We don't know that. The best we know is that people who take antidepressants on average experience more improvement than a placebo. We actually don't know who got better from taking antidepressants due to the placebo effect.

> I call something pseudoscience when the “why” is “pinned down” as something wholly unrelated, and the people involved haven't noticed;

This is a good point and I would agree that pseudosciences are generally bad at uncovering bad explanations. I will point out that the "chemical imbalance" theory is still widely believed even though it has been pretty thoroughly debunked.

I think the dichotomy science/pseudoscience if often applied to whole fields when there is often a mix of both within any given field. The prevelence can certainly be highly variable from field to field but it isn't as black and white as we like to suggest.

I think the larger sentiment (and you're welcome to correct me if I'm wrong) is that dealing with depressed people is tiring. I have a few friends who deal with chronic depression, and getting their input on things or checking up on them is always a production. I still greatly appreciate their position in my life, but my sanity (and patience) is finite. More often than not, I'm equally (if not more) helpless, which makes it extremely difficult to disengage or move the discussion forwards.

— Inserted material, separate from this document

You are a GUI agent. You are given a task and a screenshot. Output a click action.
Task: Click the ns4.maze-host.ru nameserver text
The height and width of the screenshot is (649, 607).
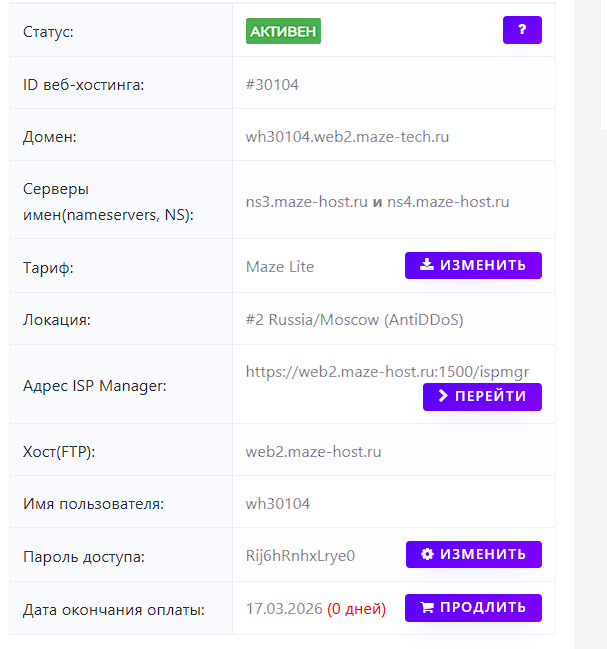[x=448, y=202]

I welcome an honest dialogue around mental health, but a dialogue requires two people to be dynamic. If the two become mutually incompatible, then there's effectively no way for me to contribute.

I agree except for:

>No, there's no reason they shouldn't be able to do that. That's why it's called a mental illness.

That's not the reason it's called a mental illness. It's called an illness because it's a source of suffering. Also, of course there's a reason - otherwise it wouldn't happen.

> There're a lot of people in the comments here who don't seem to know what depression is.

There is a lot of people who don't seem to know what depression is because no one really knows what is depression.

It is complex, it is multi-faceted, it can be subtle, it can be overt. It varies from person to person. It varies in causes.

> There're a lot of people in the comments here who don't seem to know what depression is.

> Depression isn't just “I'm sad all the time”.

I always see these comments in threads about depression but I almost never see people actually making the comments in question. Can you point to an example in this thread?